Improve the performance of a sum - Page 2

FortCpp · ‎10-02-2012

Hello Intel,

I am using a scientific calculation code. And I want to improve it a little bit if possible. I check the code with Amplifier. The most time consuming (heavily used) code is this:

[cpp]

double a = 0.0;
for(j = 0; j < n; j++) a += w*fi[((index + i)<<ldf) + k];

[/cpp]

To me it is just a dot product between w and fi. I am wondering:

1. Does Intel compiler will do it automaticall? (I mean treated the loop as the dot product of two vecterized array.)

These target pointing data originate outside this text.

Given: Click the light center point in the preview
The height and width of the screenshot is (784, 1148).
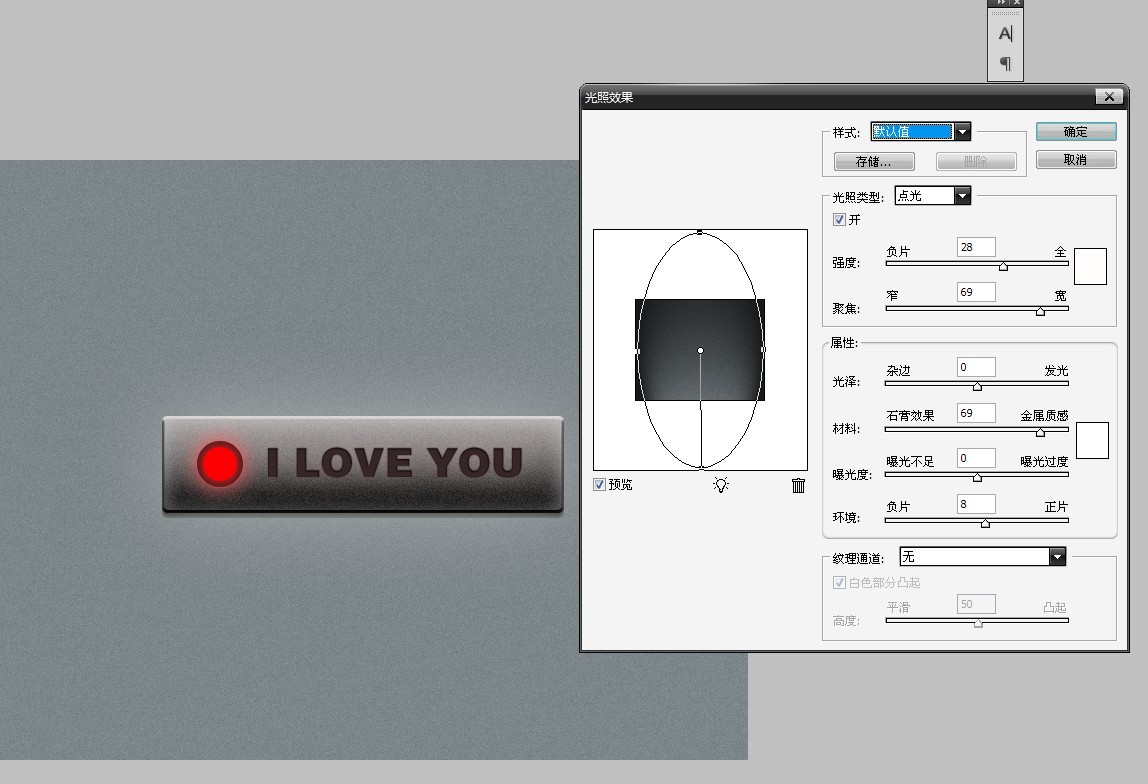Looking at the screenshot, I should (700, 350).
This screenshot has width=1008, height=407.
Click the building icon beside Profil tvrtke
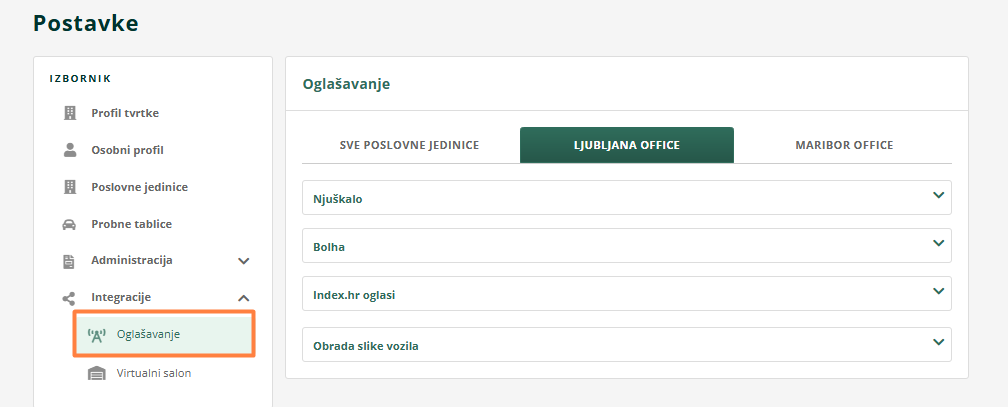(x=70, y=113)
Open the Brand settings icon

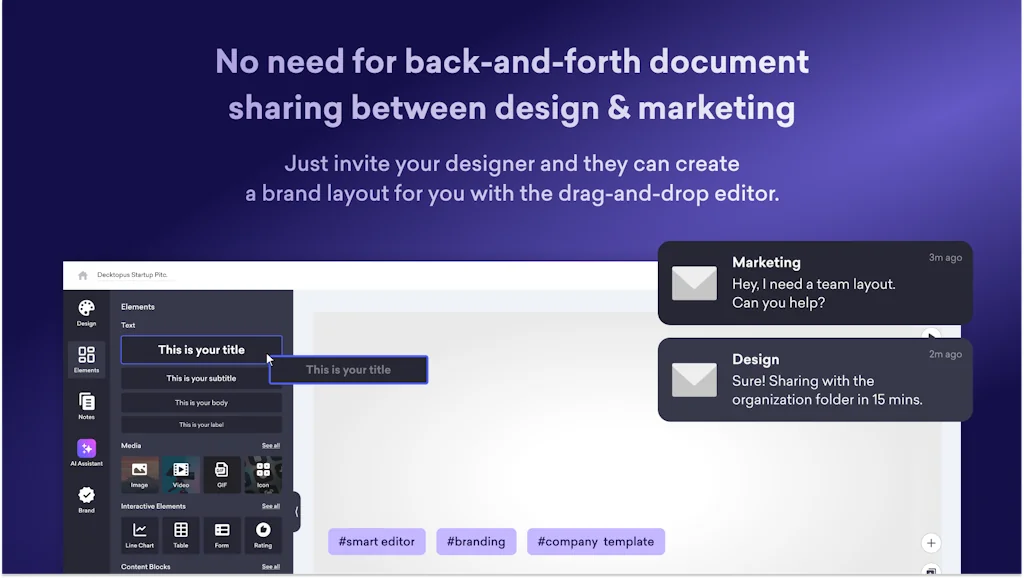[x=87, y=498]
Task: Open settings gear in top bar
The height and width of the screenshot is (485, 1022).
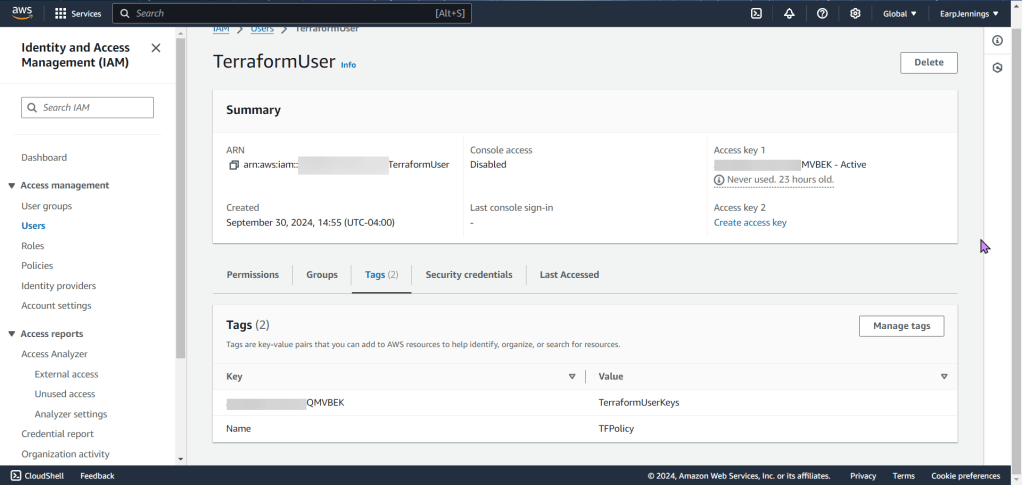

2. Is there a way to improve the code? (I mean maybe define another array a1 the same size of w. Then all multiplied number can be stored in a1 (unrolled loop?). Do summation in the end. )

3. Other suggestions?

I am using parallel composer 2013 with visual studio. Any idea will be appreicated！:)

SergeyKostrov · ‎10-11-2012

>>...I never did raise priority. And I should try it. . These Win32 API functions should be used: . GetCurrentProcess SetPriorityClass GetCurrentThread SetThreadPriority

SergeyKostrov · ‎10-11-2012

>>>>...for(j = 0; j < n; j++) a += w*fi[((index + i) left-shift ldf) + k]; >>>>. >>>>Could you provide some technical details for i, ldf and k variables? >> >>Sorry, it is a bit complicated. . There are lots of smart guys here and if you really want to get help some generic details will help significantly. Could you tell what is a value for 'n' in the 'for' statement?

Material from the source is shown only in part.